For the listing below, print exactly the lines from the line with "XS (32, 2062)" to the line with "[Boho] (12, 2110)", both included, and nothing beyond them.

----------

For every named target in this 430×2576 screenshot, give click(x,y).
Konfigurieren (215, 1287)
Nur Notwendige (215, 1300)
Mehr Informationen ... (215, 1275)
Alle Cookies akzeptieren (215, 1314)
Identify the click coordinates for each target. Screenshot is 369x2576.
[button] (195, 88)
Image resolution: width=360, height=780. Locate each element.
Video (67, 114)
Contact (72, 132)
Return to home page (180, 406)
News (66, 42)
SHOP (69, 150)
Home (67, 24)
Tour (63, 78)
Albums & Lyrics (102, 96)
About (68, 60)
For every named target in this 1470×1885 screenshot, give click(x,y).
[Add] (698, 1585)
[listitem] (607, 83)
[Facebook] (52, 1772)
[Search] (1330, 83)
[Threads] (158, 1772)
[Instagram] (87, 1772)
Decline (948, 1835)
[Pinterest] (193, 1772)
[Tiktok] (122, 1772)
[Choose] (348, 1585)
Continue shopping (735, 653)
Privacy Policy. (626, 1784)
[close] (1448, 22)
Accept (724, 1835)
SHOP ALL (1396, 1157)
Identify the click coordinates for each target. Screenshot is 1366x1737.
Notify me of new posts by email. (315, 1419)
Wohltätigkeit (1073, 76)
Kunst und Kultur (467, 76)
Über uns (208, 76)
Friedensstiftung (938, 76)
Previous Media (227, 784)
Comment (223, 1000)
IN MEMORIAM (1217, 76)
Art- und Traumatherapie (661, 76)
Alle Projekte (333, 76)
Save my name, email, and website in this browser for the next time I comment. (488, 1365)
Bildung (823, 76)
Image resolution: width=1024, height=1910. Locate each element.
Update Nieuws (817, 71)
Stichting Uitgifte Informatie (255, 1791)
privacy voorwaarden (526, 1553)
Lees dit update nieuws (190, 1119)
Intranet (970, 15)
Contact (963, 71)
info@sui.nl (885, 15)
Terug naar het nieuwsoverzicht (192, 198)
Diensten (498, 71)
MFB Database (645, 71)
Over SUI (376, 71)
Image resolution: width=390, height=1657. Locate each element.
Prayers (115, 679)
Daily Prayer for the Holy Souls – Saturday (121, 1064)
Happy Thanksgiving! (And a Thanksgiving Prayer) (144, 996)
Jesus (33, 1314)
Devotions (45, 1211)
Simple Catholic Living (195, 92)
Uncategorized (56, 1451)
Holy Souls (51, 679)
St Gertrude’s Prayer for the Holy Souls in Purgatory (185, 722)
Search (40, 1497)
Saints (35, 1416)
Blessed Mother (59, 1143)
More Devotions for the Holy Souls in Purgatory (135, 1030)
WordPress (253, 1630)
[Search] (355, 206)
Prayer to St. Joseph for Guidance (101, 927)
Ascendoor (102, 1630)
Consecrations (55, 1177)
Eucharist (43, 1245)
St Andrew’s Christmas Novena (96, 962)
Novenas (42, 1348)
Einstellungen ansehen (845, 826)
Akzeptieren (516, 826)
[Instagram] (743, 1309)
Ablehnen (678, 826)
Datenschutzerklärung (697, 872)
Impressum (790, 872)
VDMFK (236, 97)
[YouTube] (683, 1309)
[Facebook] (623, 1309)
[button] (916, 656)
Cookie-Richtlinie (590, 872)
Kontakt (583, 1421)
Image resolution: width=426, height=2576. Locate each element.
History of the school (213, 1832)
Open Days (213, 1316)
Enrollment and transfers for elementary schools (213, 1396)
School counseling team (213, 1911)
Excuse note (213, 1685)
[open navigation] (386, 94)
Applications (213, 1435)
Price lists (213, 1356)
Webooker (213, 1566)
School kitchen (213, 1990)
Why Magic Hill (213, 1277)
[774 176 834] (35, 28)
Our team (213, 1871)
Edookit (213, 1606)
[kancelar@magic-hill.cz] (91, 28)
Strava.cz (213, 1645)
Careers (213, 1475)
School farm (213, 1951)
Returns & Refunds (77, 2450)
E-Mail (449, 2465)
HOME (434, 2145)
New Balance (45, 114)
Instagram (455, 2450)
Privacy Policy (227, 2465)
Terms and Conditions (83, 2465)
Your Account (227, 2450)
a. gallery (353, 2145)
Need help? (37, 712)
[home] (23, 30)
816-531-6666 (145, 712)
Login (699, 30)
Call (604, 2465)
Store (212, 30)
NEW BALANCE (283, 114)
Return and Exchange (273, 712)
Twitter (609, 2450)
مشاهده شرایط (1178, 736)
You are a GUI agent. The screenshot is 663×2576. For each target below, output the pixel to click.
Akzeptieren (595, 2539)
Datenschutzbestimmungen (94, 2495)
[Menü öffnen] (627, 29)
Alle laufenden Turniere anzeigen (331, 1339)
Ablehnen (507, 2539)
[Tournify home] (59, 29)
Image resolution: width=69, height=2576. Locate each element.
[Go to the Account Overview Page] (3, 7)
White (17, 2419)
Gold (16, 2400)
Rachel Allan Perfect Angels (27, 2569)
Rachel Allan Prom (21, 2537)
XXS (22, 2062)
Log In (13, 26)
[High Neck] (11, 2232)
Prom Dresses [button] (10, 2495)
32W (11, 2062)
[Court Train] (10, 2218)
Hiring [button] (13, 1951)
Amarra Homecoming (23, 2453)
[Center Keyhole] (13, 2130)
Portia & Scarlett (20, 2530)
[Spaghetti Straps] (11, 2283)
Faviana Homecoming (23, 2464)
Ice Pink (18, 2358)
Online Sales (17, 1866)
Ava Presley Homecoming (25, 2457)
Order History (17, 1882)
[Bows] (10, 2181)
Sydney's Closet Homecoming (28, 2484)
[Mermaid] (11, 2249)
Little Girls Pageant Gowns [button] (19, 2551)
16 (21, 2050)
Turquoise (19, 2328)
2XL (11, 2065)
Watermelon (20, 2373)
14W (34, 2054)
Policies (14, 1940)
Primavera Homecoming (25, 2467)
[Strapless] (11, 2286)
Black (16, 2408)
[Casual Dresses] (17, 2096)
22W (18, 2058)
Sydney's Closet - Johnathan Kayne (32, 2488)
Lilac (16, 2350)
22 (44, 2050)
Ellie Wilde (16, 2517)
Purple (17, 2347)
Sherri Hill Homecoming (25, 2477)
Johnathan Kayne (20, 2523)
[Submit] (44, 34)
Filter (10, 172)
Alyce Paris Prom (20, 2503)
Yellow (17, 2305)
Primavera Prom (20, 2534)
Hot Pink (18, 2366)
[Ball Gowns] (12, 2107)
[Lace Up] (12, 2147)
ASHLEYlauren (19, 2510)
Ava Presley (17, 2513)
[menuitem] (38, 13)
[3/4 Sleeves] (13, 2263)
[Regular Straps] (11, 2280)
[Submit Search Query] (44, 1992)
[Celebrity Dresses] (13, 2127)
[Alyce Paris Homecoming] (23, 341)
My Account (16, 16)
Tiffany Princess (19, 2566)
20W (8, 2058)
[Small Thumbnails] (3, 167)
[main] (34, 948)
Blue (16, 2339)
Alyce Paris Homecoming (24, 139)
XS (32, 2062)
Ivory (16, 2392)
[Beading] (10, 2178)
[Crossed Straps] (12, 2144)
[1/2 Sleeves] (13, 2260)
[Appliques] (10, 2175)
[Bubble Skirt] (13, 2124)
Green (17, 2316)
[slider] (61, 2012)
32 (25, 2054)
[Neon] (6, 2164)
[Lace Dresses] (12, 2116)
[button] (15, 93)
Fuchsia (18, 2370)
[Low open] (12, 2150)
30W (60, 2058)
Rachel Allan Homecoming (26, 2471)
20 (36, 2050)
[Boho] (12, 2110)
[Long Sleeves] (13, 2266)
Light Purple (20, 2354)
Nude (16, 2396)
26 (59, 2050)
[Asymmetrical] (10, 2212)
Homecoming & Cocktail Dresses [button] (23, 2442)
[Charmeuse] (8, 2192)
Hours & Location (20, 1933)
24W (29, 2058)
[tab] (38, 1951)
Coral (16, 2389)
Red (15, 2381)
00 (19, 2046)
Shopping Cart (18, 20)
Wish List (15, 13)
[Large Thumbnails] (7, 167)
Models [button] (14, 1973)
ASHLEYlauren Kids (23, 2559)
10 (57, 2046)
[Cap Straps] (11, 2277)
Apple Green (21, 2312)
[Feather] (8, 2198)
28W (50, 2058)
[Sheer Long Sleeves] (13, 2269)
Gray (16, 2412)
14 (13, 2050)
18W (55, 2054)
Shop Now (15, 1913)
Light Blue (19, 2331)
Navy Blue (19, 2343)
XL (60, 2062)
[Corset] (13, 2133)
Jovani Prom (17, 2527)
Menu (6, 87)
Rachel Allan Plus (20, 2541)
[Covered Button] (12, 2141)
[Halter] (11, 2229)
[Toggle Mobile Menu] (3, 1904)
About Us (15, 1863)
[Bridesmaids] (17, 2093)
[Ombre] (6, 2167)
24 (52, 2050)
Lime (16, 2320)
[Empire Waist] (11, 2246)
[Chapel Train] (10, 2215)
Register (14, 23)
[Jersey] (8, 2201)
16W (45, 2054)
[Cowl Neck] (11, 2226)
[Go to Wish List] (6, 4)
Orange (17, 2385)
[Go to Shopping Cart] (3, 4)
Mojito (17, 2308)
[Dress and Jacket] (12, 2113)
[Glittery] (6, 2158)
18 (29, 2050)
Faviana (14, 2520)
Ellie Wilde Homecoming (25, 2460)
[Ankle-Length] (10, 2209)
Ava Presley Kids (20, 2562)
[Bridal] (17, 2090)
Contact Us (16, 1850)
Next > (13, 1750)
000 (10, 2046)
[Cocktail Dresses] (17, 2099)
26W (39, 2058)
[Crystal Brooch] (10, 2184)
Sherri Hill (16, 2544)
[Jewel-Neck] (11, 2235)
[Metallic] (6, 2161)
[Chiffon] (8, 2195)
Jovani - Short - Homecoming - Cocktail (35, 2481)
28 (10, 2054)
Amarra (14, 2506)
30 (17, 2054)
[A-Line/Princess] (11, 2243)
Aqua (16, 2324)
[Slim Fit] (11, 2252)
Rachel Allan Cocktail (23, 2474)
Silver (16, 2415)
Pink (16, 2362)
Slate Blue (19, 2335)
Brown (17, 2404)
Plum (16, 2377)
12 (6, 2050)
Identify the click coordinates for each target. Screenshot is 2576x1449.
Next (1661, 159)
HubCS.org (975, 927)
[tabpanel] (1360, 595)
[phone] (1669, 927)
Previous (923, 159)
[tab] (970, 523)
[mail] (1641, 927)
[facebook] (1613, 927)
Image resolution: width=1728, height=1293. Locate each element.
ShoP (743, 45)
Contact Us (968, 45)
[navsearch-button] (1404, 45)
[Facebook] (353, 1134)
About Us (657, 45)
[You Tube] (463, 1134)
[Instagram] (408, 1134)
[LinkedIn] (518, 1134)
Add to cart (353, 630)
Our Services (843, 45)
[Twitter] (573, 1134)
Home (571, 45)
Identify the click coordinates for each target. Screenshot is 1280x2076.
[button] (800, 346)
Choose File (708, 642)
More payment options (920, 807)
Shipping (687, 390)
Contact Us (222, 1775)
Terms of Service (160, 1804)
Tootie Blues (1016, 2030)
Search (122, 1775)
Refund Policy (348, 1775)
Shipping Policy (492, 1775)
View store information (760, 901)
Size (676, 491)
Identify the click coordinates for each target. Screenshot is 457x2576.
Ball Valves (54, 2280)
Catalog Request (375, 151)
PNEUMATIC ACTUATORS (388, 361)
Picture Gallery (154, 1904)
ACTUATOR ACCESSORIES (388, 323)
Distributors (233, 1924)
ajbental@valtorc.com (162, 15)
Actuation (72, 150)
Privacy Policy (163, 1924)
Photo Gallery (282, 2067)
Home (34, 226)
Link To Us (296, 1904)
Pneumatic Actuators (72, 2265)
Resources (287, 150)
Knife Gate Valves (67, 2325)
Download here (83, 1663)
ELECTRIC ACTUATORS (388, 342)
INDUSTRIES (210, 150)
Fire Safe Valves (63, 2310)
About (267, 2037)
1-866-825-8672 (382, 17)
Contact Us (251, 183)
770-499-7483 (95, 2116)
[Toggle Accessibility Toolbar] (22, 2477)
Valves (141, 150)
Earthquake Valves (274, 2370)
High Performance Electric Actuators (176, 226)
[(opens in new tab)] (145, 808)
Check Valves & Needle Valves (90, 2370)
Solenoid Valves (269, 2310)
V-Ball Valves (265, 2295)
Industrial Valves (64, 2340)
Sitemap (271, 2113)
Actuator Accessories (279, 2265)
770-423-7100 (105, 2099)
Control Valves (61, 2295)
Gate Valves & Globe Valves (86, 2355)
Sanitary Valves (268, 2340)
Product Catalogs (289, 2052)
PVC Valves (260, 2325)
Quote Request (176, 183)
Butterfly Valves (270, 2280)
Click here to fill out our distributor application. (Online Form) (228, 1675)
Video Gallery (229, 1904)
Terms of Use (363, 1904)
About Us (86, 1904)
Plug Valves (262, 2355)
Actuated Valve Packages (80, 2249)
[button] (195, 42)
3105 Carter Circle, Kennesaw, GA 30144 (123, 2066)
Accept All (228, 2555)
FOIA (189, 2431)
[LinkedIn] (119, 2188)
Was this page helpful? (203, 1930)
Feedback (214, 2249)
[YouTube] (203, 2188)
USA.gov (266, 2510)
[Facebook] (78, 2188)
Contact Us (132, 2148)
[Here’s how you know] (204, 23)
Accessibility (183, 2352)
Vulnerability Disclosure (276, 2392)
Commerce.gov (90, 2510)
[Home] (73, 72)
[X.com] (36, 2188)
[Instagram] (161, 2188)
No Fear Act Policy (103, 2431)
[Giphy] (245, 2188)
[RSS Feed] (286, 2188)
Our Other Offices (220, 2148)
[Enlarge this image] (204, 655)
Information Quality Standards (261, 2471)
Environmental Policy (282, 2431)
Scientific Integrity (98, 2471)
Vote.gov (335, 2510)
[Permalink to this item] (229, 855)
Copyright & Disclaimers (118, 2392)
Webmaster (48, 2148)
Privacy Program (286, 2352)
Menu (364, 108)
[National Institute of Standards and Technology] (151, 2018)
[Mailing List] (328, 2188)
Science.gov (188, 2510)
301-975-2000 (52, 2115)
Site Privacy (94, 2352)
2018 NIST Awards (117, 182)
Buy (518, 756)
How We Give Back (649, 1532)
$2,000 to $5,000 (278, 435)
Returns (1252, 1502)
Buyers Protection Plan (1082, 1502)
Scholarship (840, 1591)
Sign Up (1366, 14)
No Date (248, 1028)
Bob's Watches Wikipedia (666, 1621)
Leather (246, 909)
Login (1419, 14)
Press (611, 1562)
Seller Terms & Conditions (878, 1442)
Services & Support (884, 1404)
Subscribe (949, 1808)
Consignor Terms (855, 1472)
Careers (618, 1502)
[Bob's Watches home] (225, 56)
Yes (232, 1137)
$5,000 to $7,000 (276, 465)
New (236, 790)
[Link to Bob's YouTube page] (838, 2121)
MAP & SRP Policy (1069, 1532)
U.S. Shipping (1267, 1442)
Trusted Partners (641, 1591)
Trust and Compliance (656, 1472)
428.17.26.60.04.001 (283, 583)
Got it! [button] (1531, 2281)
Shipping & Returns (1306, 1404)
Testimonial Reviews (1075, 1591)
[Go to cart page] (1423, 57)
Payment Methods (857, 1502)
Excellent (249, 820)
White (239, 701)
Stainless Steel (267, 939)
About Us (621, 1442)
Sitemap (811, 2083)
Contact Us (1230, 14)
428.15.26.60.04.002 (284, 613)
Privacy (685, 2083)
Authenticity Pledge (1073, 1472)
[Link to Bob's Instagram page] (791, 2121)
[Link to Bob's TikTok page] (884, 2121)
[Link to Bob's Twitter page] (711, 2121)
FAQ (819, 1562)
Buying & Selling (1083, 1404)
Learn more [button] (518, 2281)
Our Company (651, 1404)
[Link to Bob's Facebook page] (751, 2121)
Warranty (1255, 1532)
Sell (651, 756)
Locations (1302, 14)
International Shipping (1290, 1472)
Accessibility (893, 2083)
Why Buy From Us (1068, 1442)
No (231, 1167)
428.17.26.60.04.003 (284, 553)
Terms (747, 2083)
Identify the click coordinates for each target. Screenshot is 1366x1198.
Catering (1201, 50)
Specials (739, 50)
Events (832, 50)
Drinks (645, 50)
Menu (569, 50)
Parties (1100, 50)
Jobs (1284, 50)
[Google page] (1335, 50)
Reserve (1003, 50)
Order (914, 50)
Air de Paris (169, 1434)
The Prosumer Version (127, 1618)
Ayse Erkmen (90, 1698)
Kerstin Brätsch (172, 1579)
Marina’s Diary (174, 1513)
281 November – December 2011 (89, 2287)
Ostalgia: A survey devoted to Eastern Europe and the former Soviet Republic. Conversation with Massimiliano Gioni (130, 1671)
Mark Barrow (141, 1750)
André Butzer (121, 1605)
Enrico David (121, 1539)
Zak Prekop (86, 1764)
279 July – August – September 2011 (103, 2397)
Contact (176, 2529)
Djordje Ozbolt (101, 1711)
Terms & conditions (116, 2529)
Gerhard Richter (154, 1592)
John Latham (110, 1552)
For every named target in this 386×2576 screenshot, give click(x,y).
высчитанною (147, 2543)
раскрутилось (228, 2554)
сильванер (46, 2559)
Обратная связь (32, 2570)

----------

* [Reply]:
XS (32, 2062)
Ivory (16, 2392)
[Beading] (10, 2178)
[Crossed Straps] (12, 2144)
[1/2 Sleeves] (13, 2260)
[Appliques] (10, 2175)
[Bubble Skirt] (13, 2124)
Green (17, 2316)
[slider] (61, 2012)
32 (25, 2054)
[Neon] (6, 2164)
[Lace Dresses] (12, 2116)
[button] (15, 93)
Fuchsia (18, 2370)
[Low open] (12, 2150)
30W (60, 2058)
Rachel Allan Homecoming (26, 2471)
20 (36, 2050)
[Boho] (12, 2110)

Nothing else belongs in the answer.